Part of International Conference on Representation Learning 2025 (ICLR 2025) Conference
Zhuo Jiaming, Yuwei Liu, Yintong Lu, Ziyi Ma, Kun Fu, Chuan Wang, Yuanfang Guo, Zhen Wang, Xiaochun Cao, Liang Yang
Graph Transformers (GTs), adept at capturing the locality and globality of graphs, have shown promising potential in node classification tasks. Most state-of-the-art GTs succeed through integrating local Graph Neural Networks (GNNs) with their global Self-Attention (SA) modules to enhance structural awareness. Nonetheless, this architecture faces limitations arising from scalability challenges and the trade-off between capturing local and global information. On the one hand, the quadratic complexity associated with the SA modules poses a significant challenge for many GTs, particularly when scaling them to large-scale graphs.
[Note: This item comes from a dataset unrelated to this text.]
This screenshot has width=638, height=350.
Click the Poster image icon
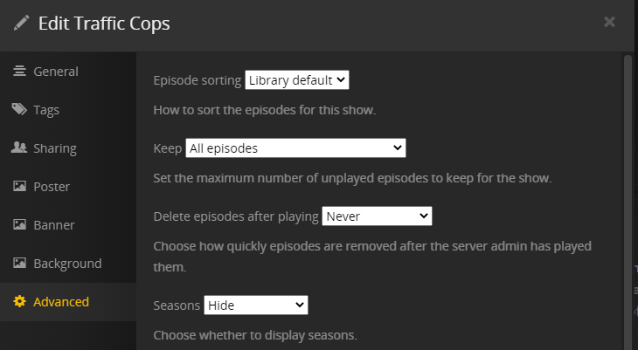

Numerous GTs necessitated a compromise, relinquishing certain aspects of their expressivity to garner computational efficiency. On the other hand, GTs face challenges in maintaining detailed local structural information while capturing long-range dependencies. As a result, they typically require significant computational costs to balance the local and global expressivity. To address these limitations, this paper introduces a novel GT architecture, dubbed DUALFormer, featuring a dual-dimensional design of its GNN and SA modules. Leveraging approximation theory from Linearized Transformers and treating the query as the surrogate representation of node features, DUALFormer \emph{efficiently} performs the computationally intensive global SA module on feature dimensions. Furthermore, by such a separation of local and global modules into dual dimensions, DUALFormer achieves a natural balance between local and global expressivity. In theory, DUALFormer can reduce intra-class variance, thereby enhancing the discriminability of node representations. Extensive experiments on eleven real-world datasets demonstrate its effectiveness and efficiency over existing state-of-the-art GTs.